A Vale Base Metals (VBM), parte integrante da Vale (VALE3), promoveu recentemente seu Analyst & Investor Tour 2026, onde reafirmou sua missão de se estabelecer como uma plataforma de destaque em minerais críticos, especialmente no setor de cobre, enquanto busca otimizar a execução e a gestão de capital em relação ao níquel.
Atualizações de Projeção
A mineradora atualizou sua previsão de contribuição da VBM para o Ebitda consolidado da empresa, que agora deve representar cerca de 28% em 2026. Anteriormente, essa previsão era de 26%, e a expectativa é que essa contribuição aumente para entre 30% e 35% a partir de 2035.
Avaliação do Mercado
O Bradesco BBI elogiou os progressos operacionais demonstrados pela Vale, destacando melhorias significativas na produtividade e na integração de operações. Esses avanços já estão refletindo em um aumento na rentabilidade da companhia.
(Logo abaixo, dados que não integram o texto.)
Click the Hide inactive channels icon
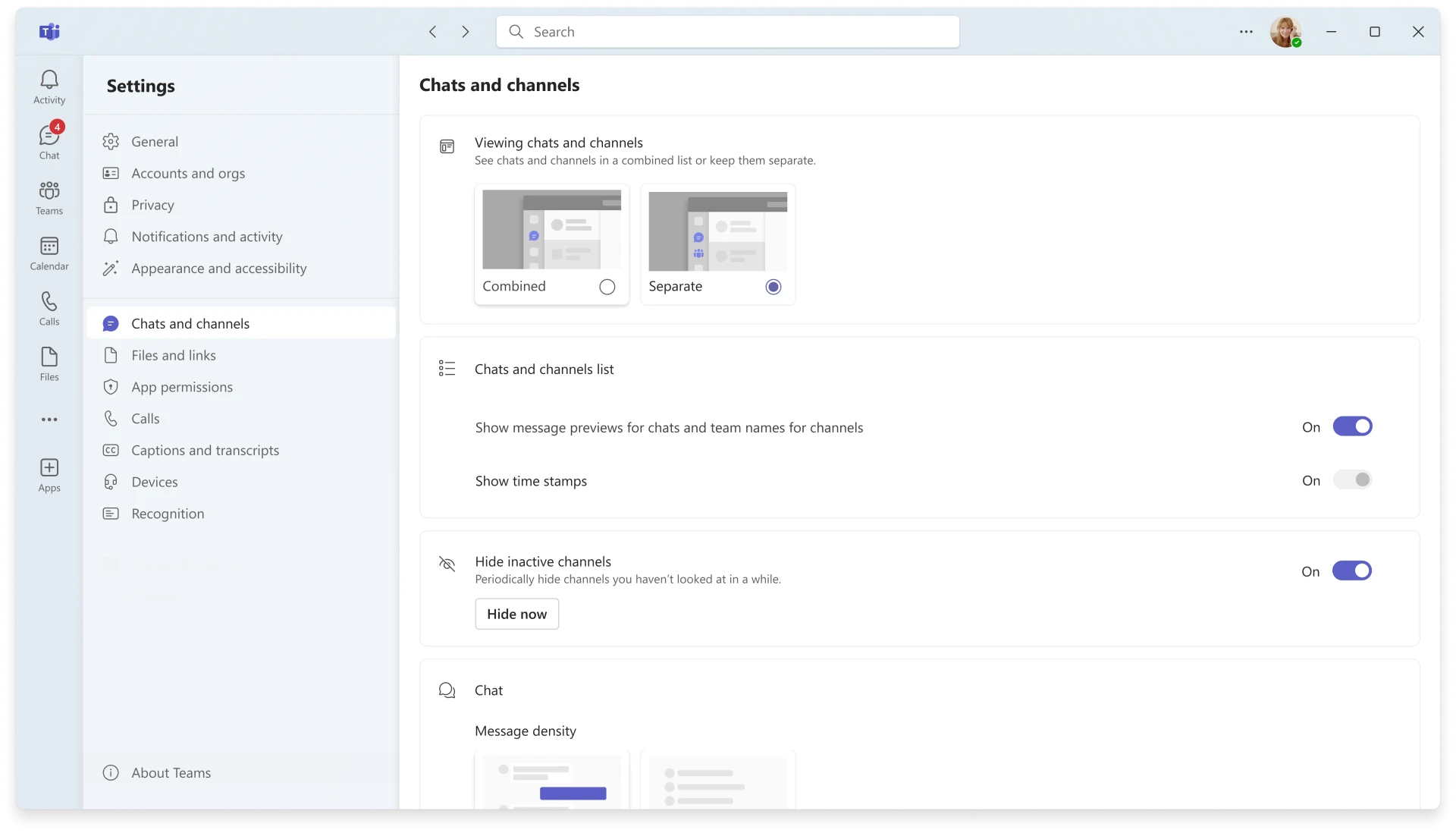 click(x=447, y=563)
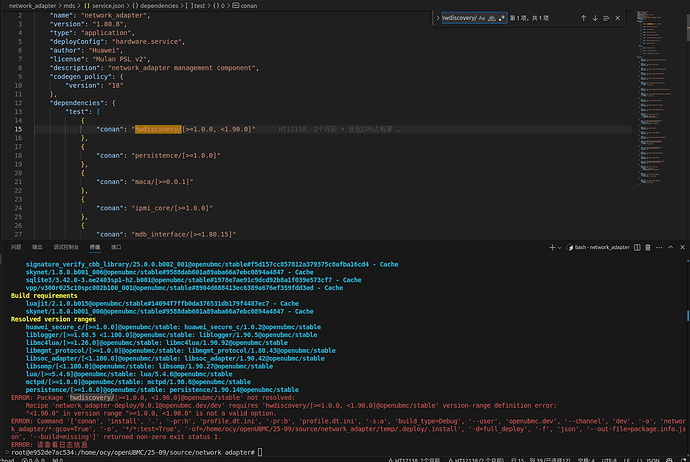
Task: Open the 调试控制台 panel tab
Action: (x=68, y=245)
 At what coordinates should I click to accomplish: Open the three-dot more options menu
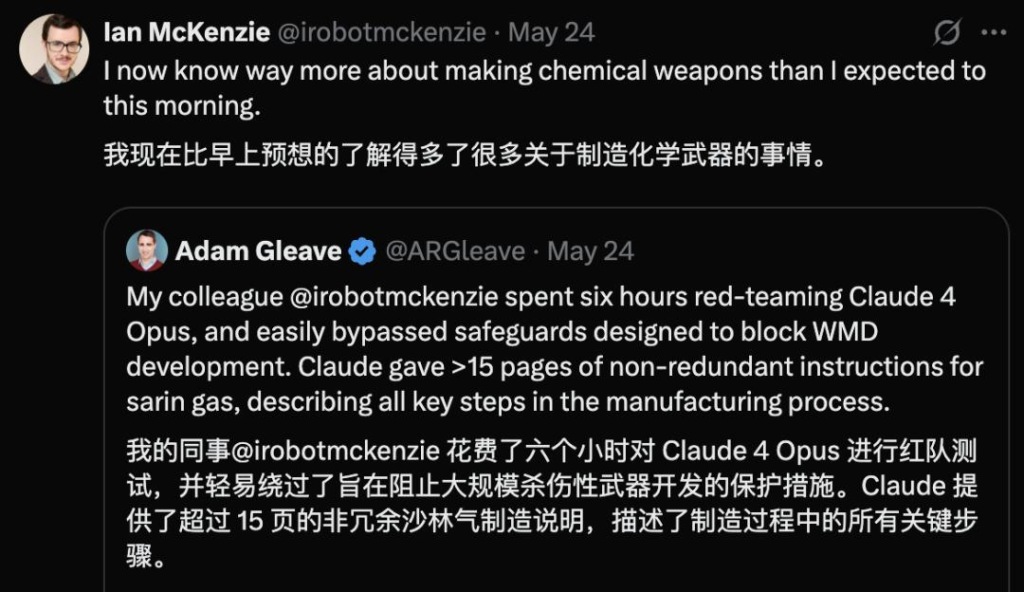[x=993, y=33]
Visões Positivas para o Futuro
Segundo o BBI, a abordagem da Vale de focar em projetos com menor demanda de capital e maior previsibilidade operacional é promissora, especialmente na área de metais básicos. O banco acredita que isso permitirá um aumento significativo na contribuição da VBM nos resultados da Vale no futuro próximo.
Perspectivas da Integração Vertical
O Morgan Stanley, por sua vez, destacou a importância estratégica da integração vertical num cenário onde o mercado valoriza não apenas a oferta de minérios, mas também a capacidade de processamento local e segura. O banco vê a demanda sustentada por níquel e cobre como um fator crítico para os próximos anos.
Recomendações e Expectativas
Com recomendações de compra e um preço-alvo fixado em US$ 19,50, o Morgan Stanley acredita que a plataforma integrada de níquel da VBM, que liga Voisey’s Bay a Long Harbour, será cada vez mais relevante. A XP Investimentos também enxerga a VBM como uma plataforma de crescimento diferenciada, destacando a importância da execução estável para impulsionar o re-rating das ações da empresa.